Le elezioni del 2008 e le minacce di Aldo Micciché, socio del senatore e "consigliori" della 'ndrangheta: "Se mi rompono..."

Aldo Miccichè, il faccendiere calabrese riparato in Venezuela, amico e socio di Marcello Dell’Utri in business petroliferi e in commercio di medicinali, era ossessionato dai giornali e dai giornalisti. Soprattutto da chi scriveva contro il "suo senatore", Dell’Utri, ovviamente. "Travaglio, quello di Annozero. Guarda che se mi rompe i coglioni sul senatore, veramente gli faccio s... un petardo nel culo". Miccichè è al telefono – un'ossessione pure quella, assieme al computer e Internet, il suo contatto fisso con l’Italia – e parla con Massimo De Caro, amico pure lui di Dell’Utri e interessato al business del petrolio e del gas in Venezuela. Parlano di Marco Travaglio e dei suoi libri su Berlusconi & soci. Pagine evidentemente sgradite al mondo che circonda Miccichè. De Caro lo tranquillizza. "È tanto che non ne parla più (di Dell’Utri, evidentemente, ndr)". Miccichè: "Ah, e già, lo hai capito, no? Io gliel’ho detto al senatore oggi, non mi deve rompere i coglioni, gli ho mandato un messaggio, non a lui, al suo capo. Che non rompa le palle...cercherà soldi, dai, te lo dico io". Massimo De Caro: "Quel libro che ha fatto è veramente assurdo". Ma non era solo Travaglio a disturbare i sonni dell’uomo che aveva contatti quotidiani con la famiglia Arcidiaco, Lorenzo, il padre, e Gioacchino, suoi soci in affari, e imparentati con i Piromalli, una delle cosche più ricche e potenti della Piana di Gioia Tauro.
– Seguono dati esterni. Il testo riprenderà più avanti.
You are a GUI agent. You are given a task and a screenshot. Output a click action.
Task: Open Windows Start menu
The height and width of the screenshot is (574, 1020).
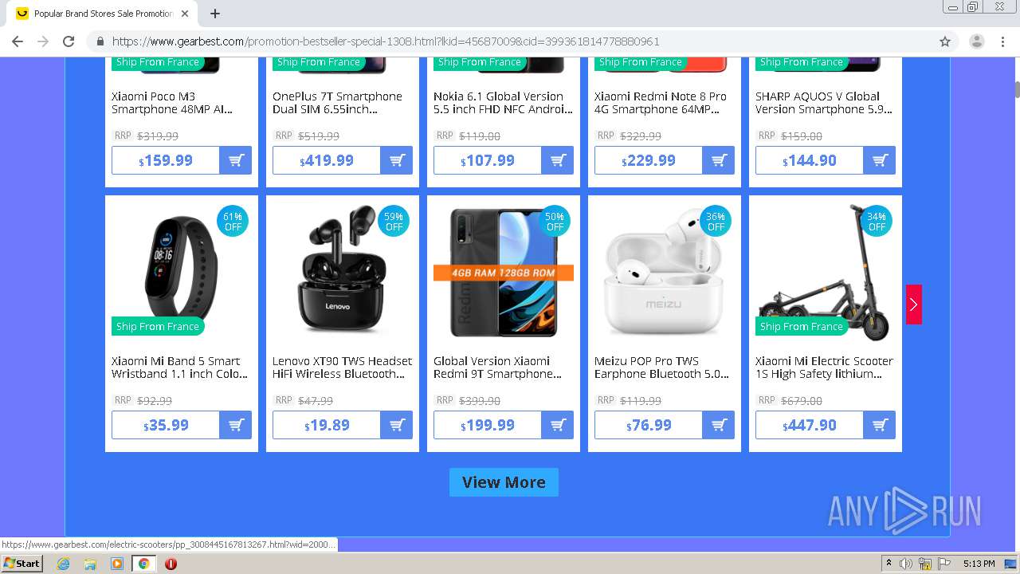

C’è posto anche per Michele Santoro e Annozero. Primo giorno dell’anno del 2008, Marcello Dell’Utri chiama Miccichè. Si fanno gli auguri. Ma Miccichè ha la testa rivolta agli affari e alla politica: "Questo, caro Marcello, deve essere il tuo anno. L’ho fatto sapere anche a un mio nobile amico di Annozero (Santoro, annotano i poliziotti che trascrivono l’intercettazione telefonica, ndr)". I due amiconi ridono. Miccichè, però, diventa serio e continua il discorso sul giornalista tv: "Gli ho detto che non deve rompere le palle, gli ho mandato un messaggio al quale non può dire di no". Il senatore, notano i poliziotti trascrittori, "acconsente a tutto quello che dice Aldo". "Guarda che ce li ho veramente sulle palle quei due diAnnozero, guarda che io ho mandato una nota che non mi rompano i coglioni con Marcello Dell’Utri, gliel’ho mandata direttamente a chi di dovere, proprio ai suoi personalmente...hai capito, no?". Dell'Utri: "Sì, sì, il giornalista”. Miccichè: "Quello mi ha rotto i coglioni, gli faccio succedere qualcosa di brutto, io sono buono e caro, però non mi toccano le cose mie e io non tocco loro, a me non interessa come si guadagnano da vivere, basta che non rompano i coglioni a me. Quindi gliel’ho detto chiaro, vedi che è difficile che Annozero ripeta il tuo nome...se no vedrai che gli succede...".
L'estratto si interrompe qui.